A qualidade no atendimento na casa de parto faz com que a unidade seja procurada, inclusive, por quem não depende da rede pública de saúde. Foi o caso da bancária Sabrina Viana Cruz, 32 anos, que teve as duas filhas — Júlia, de 5 anos, e Liz, de 1 ano — na Casa de Parto de São Sebastião. “Percebi que várias mulheres que começavam com a ideia de ter um parto normal acabavam mudando de opinião ao longo da gestação. Li muito sobre o assunto e comecei a entender que a escolha pela cesariana vinha não só das mães, mas das influências dos próprios médicos de confiança.” Dados mais recentes indicam que mais de 87% dos partos realizados em hospitais particulares foram por meio de cesáreas, enquanto na rede pública o índice era superior aos 37%.
 

Tomada de consciência

 
Para a médica obstetra e membro da Associação de Ginecologia e Obstetrícia do Distrito Federal (SGOB) Lucila Nagata, apesar dos índices, uma onda de esclarecimento vem guiando a sociedade para esta nova tendência ao estímulo de volta ao parto natural. “As pacientes não aceitam ser conduzidas cegamente e tudo precisa ser bem explicado. Para isso, contamos com instrumentos eficientes para avaliar se o trabalho de parto está evoluindo bem ou não. É necessário o incentivo ao parto adequado, desde que garantinda a segurança”, afirma.

Em caso de indicação de uma cesária de fato necessária, Lucila garante que este novo contexto não pode deixar de ser respeitado. “Todo parto deveria ser humanizado, de forma a manter, ao máximo, o vínculo entre mãe e filho.”

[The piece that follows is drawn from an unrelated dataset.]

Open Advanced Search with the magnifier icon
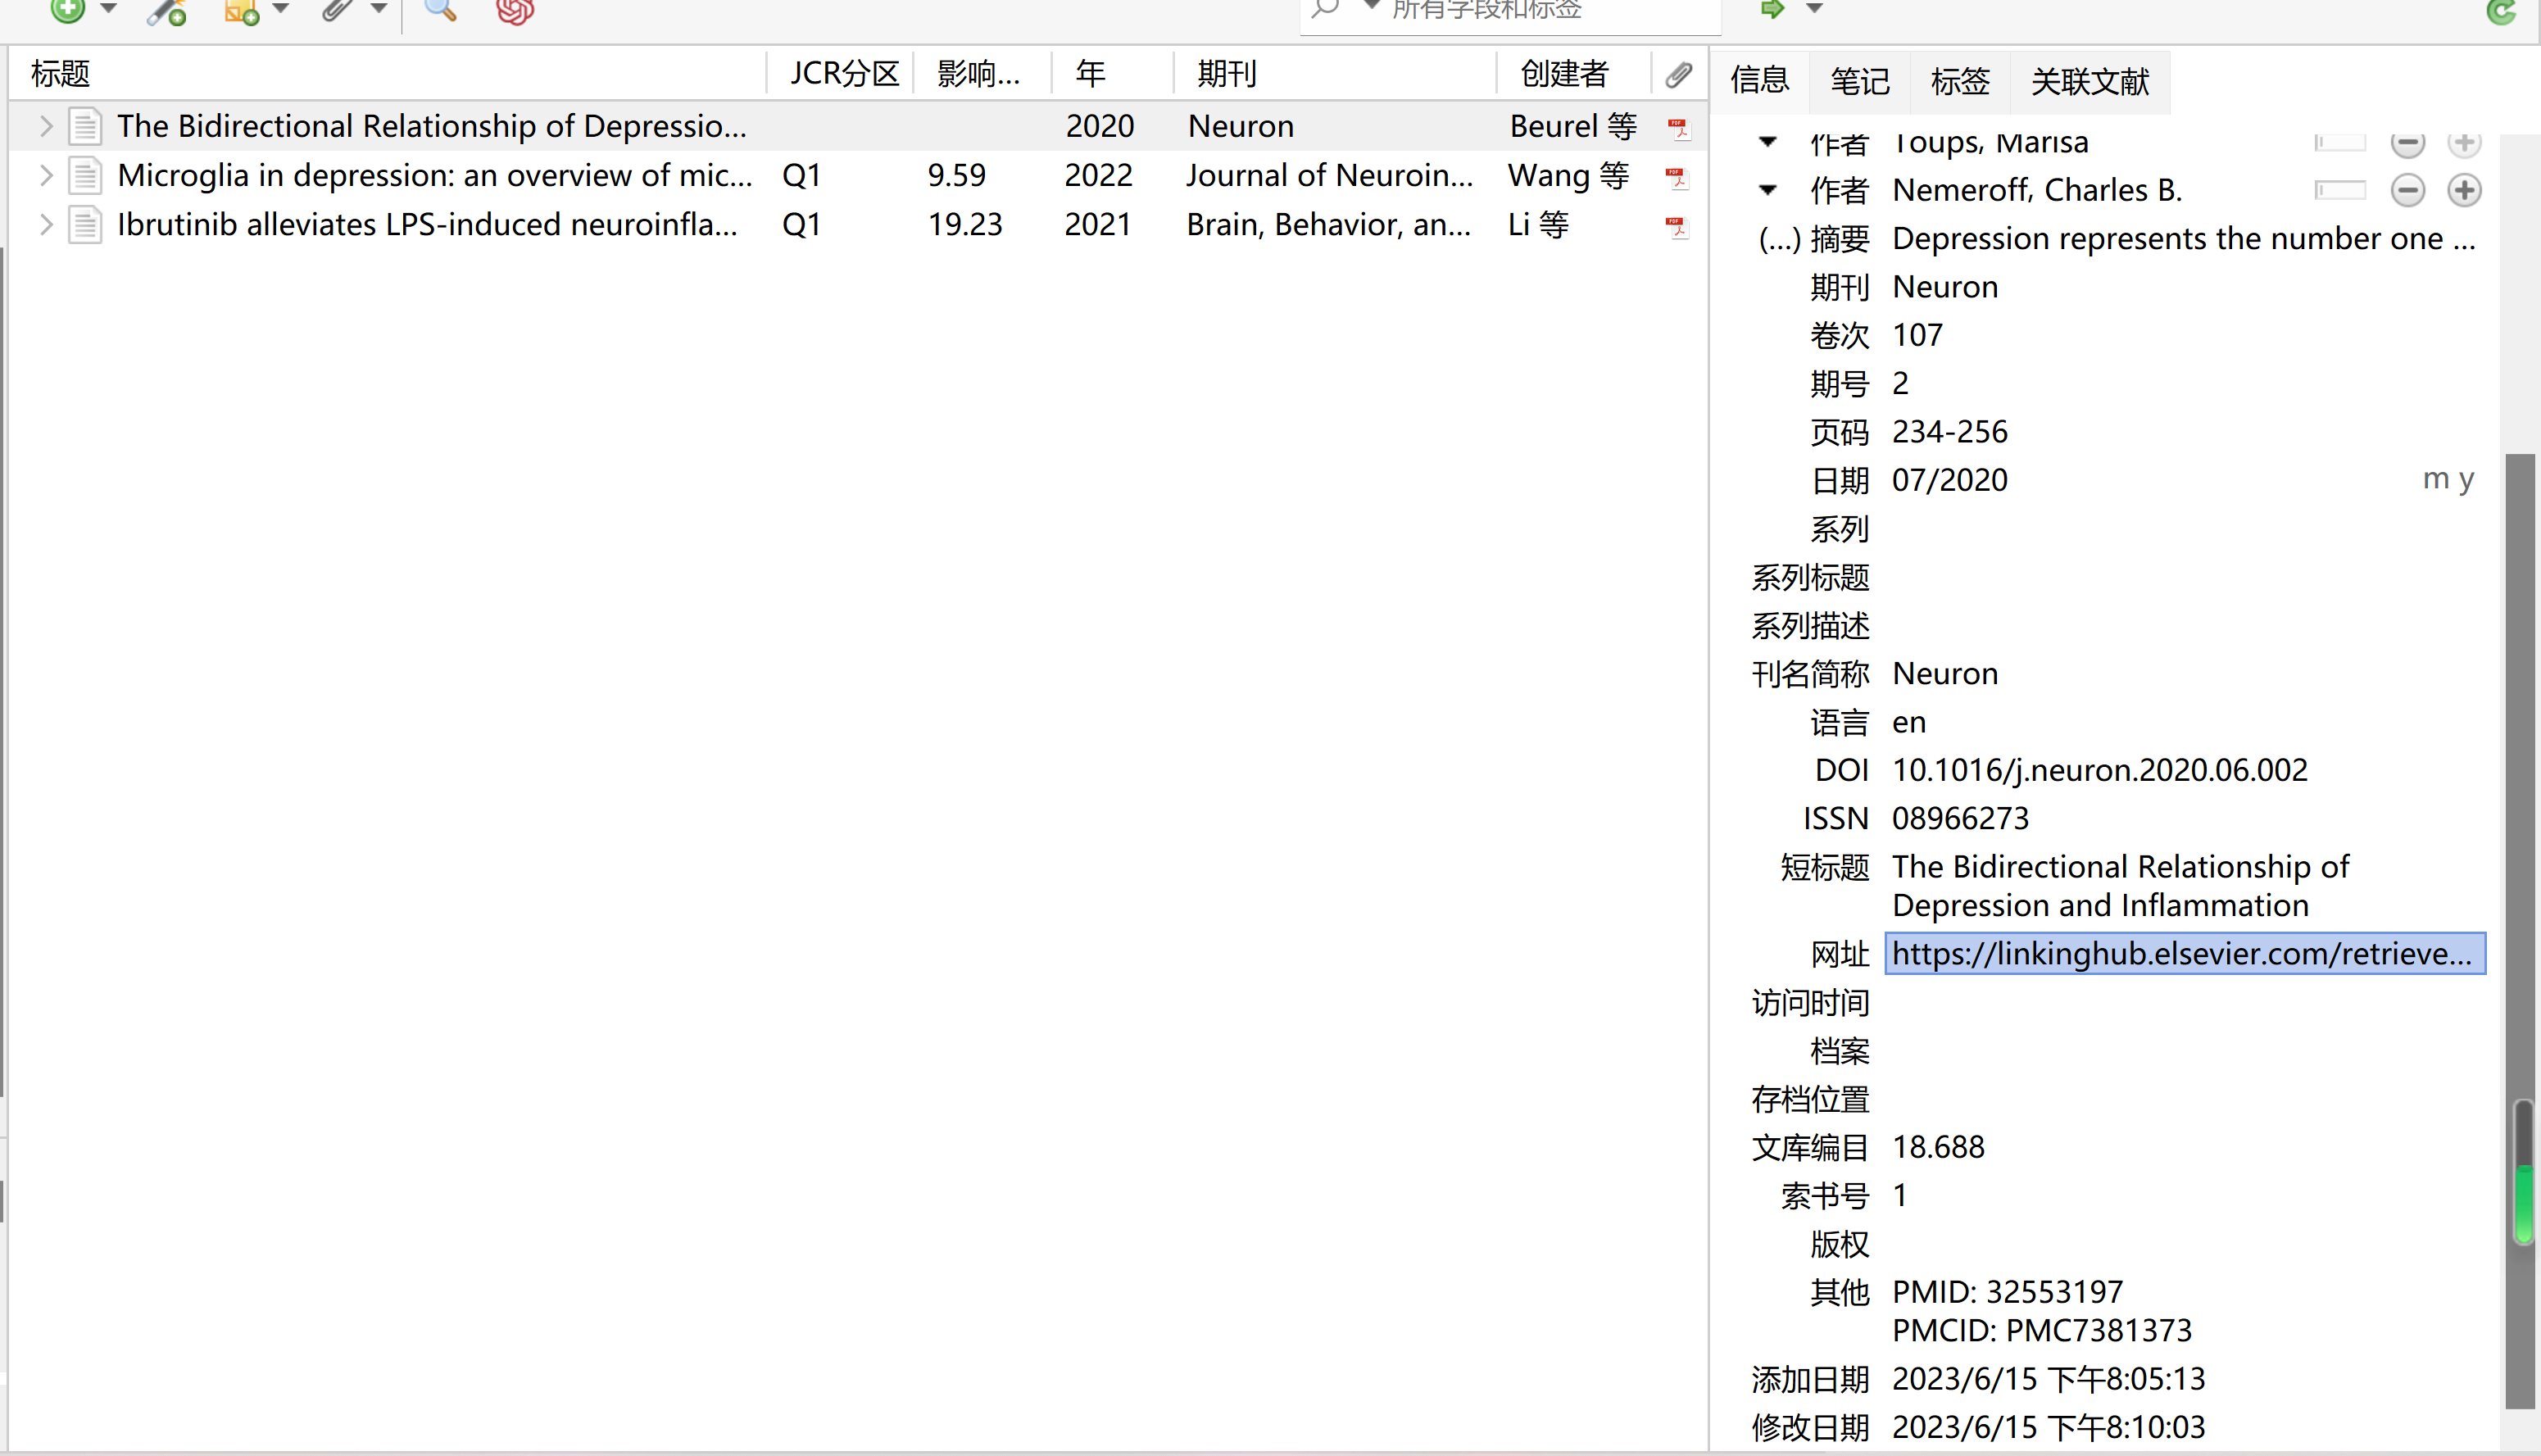The image size is (2541, 1456). [440, 10]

Com o objetivo de expandir a assistência fornecida às gestantes de São Sebastião para as demais regiões do DF, a Secretaria de Saúde planeja criar casas de parto próximas a hospitais da rede, para facilitar o atendimento à parturiente e ao recém-nascido em casos de intercorrências. A previsão mais avançada é a construção do Centro de Parto Normal em Brazlândia, ainda na fase de projeto.

Assim como na Casa de Parto de São Sebastião, outras três unidades de saúde do DF prestam auxílio aos partos sem médicos para as gestantes de baixo risco. Os hospitais regionais de Ceilândia (HRC) e da Asa Norte (Hran) e o Hospital Materno Infantil de Brasília (Hmib) contam com uma equipe de enfermeiros com especialidade em obstetrícia para assistir ao parto. No HRC, há um espaço próprio para realizar o procedimento apenas com métodos naturais para o alívio das dores, por exemplo. Entre as alternativas estão as massagens, uso da bola e a oferta do banho.

Outras unidades de saúde também contam com enfermeiros obstétricos, somando 124 profissionais. Segundo a Secretaria de Saúde, todos os hospitais do DF oferecem o parto humanizado — com exceção do Base, que não tem maternidade. O coordenador de Ginecologia e Obstetrícia da pasta e médico-obstetra Roberto Cavalcanti alerta que tanto a rede pública de saúde quanto a privada precisam trabalhar em consonância com as leis e diretrizes que visam deixar de lado a cultura da medicalização para retomar a naturalidade da vida.

“Os três principais aspectos a se trabalhar são a autonomia, a assistência acolhedora e a garantia de segurança. A mulher pode parir como quiser e onde quiser, desde que assistida por profissionais capazes de lidar com a imprevisibilidade do momento e atuar de maneira rápida, eficiente e respeitosa”, observa.